[Part of a data file]
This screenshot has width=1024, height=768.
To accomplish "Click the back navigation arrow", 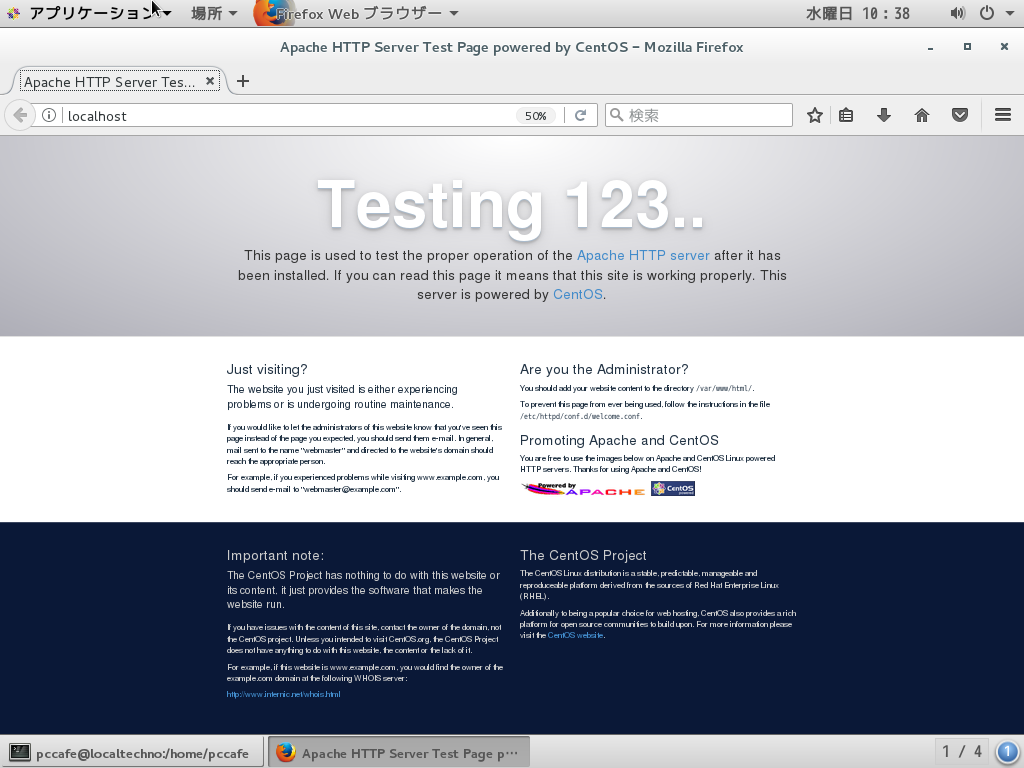I will pos(20,116).
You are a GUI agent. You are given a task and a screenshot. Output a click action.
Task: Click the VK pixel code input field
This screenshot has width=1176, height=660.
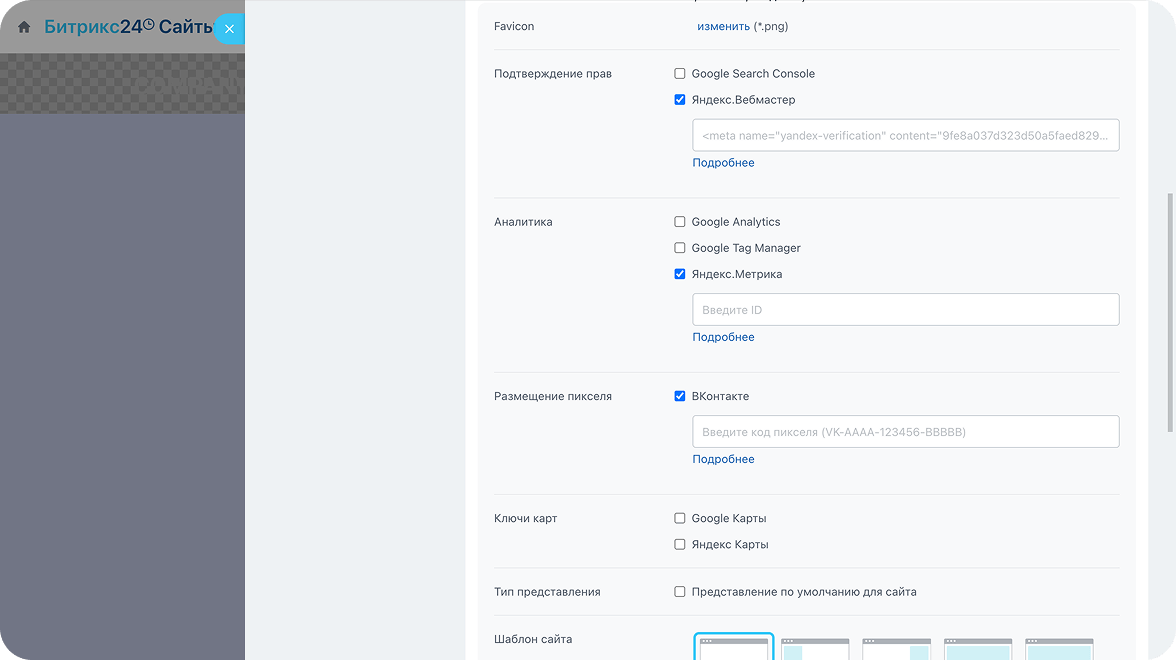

Directions: Can you reproduce the data from the line with "You are a GUI" through the end, substituting "text box" for "input field" and keeping everything else the same, with the pictures left out?

Correct output:
You are a GUI agent. You are given a task and a screenshot. Output a click action.
Task: Click the VK pixel code text box
This screenshot has width=1176, height=660.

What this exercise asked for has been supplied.